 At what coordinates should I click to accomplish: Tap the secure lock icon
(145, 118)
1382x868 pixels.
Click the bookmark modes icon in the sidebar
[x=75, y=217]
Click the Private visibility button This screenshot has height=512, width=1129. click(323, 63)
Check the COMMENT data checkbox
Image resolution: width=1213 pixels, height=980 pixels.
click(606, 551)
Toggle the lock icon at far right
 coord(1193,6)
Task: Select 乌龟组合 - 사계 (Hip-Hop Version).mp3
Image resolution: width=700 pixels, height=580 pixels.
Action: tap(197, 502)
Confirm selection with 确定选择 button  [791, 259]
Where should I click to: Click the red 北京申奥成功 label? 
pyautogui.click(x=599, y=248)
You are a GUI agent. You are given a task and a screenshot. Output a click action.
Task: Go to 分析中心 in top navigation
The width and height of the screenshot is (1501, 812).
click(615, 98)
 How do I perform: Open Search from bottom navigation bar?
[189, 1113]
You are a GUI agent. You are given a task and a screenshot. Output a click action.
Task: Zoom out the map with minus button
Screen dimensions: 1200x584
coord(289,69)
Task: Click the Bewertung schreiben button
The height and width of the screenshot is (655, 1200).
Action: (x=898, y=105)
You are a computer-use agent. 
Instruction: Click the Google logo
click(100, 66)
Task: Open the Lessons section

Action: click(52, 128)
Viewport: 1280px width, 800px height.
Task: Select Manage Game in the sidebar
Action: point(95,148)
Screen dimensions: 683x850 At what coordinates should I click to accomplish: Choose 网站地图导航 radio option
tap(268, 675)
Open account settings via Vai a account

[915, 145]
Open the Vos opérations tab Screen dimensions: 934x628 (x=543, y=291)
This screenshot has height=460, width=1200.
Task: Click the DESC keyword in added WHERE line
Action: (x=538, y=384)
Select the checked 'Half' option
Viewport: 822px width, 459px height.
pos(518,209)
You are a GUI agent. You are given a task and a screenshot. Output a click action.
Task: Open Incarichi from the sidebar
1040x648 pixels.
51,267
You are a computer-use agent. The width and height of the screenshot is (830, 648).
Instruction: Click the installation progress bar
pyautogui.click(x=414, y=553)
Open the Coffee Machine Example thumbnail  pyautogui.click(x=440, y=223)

==========

◆ **INSTRUCTIONS TO FOLLOW**
Using the records above, set down exactly the lines from the one with "Check the COMMENT data checkbox" through the one with "Confirm selection with", inclusive, and nothing more.

◆ **WRITTEN ANSWER**
Check the COMMENT data checkbox
Image resolution: width=1213 pixels, height=980 pixels.
click(606, 551)
Toggle the lock icon at far right
 coord(1193,6)
Task: Select 乌龟组合 - 사계 (Hip-Hop Version).mp3
Image resolution: width=700 pixels, height=580 pixels.
Action: tap(197, 502)
Confirm selection with 确定选择 button  [791, 259]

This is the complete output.